[[ Dataset content open ]]

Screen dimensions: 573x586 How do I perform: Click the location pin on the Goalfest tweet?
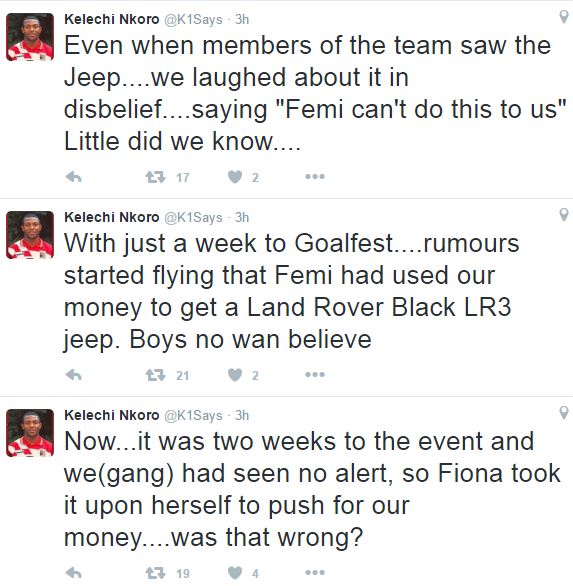point(564,215)
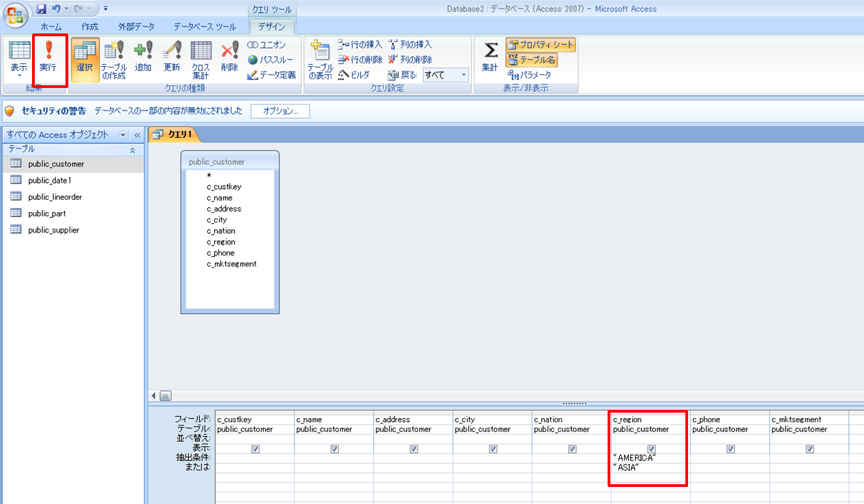The image size is (864, 504).
Task: Toggle the プロパティ シート button
Action: (541, 44)

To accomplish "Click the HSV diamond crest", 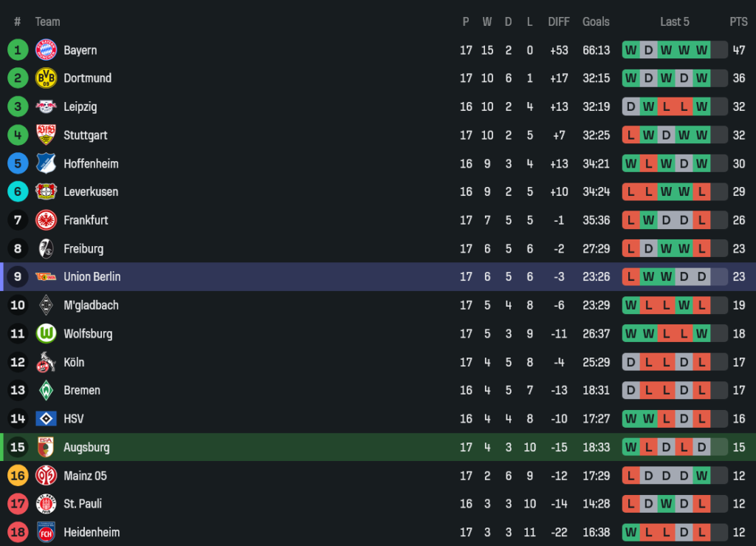I will click(x=46, y=419).
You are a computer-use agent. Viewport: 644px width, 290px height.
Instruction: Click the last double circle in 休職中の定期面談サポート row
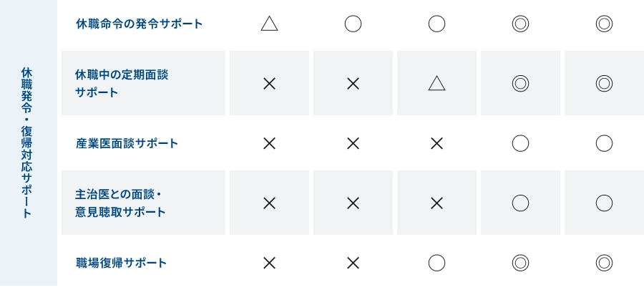[x=604, y=83]
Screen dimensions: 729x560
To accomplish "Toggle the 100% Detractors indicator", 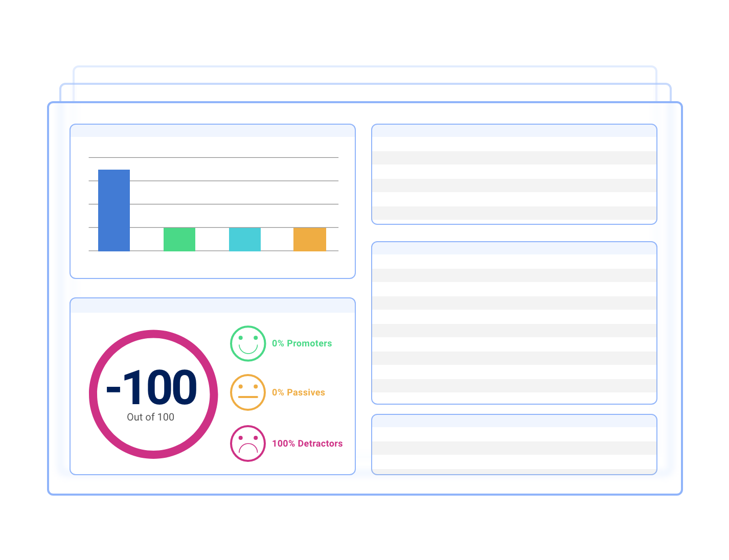I will tap(307, 444).
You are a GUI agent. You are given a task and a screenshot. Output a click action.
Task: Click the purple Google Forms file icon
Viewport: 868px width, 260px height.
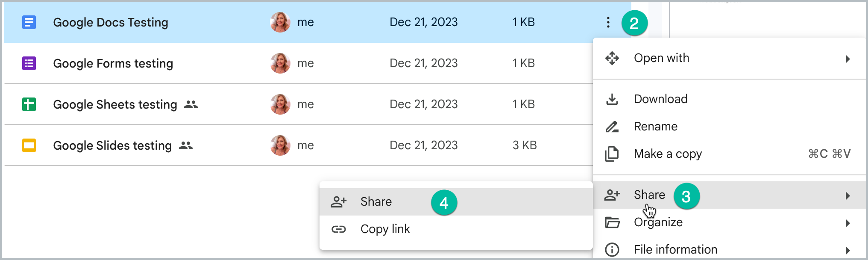point(29,63)
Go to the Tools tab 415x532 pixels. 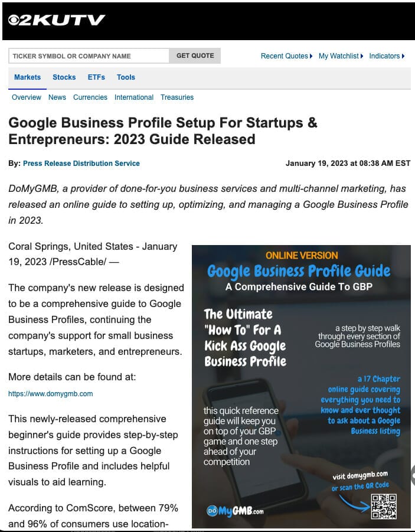tap(126, 77)
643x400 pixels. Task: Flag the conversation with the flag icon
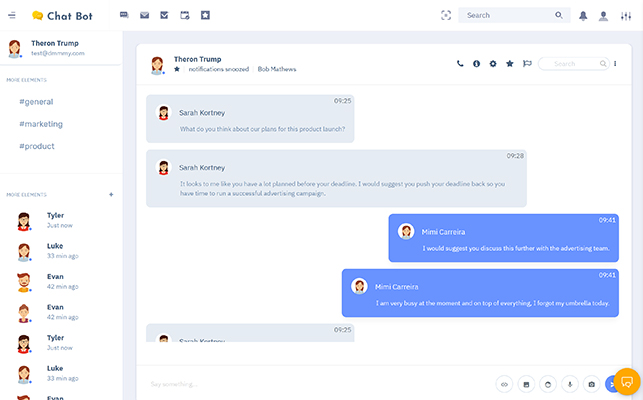pos(527,64)
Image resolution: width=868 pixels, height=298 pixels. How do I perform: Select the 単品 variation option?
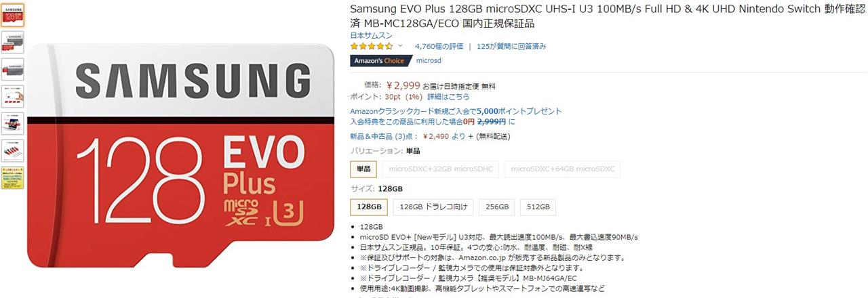(x=363, y=169)
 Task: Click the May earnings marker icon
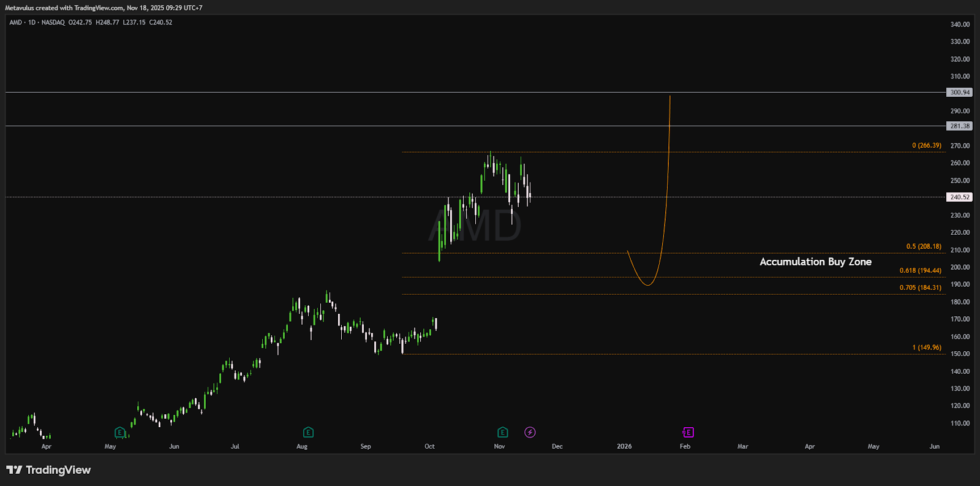point(119,433)
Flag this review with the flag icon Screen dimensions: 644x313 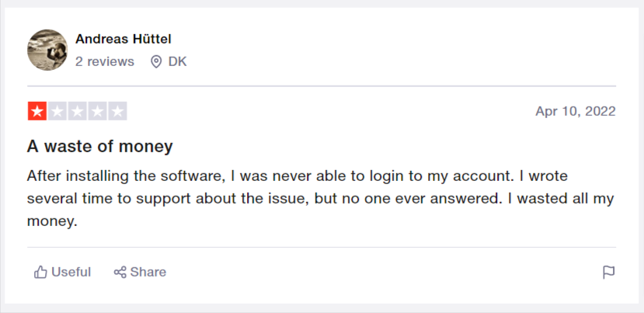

[[ Dataset content closed ]]

# What the task requires:
Some lines of the records above contain the word "agent". How many are there? Reply with the number alone.

# Answer:
2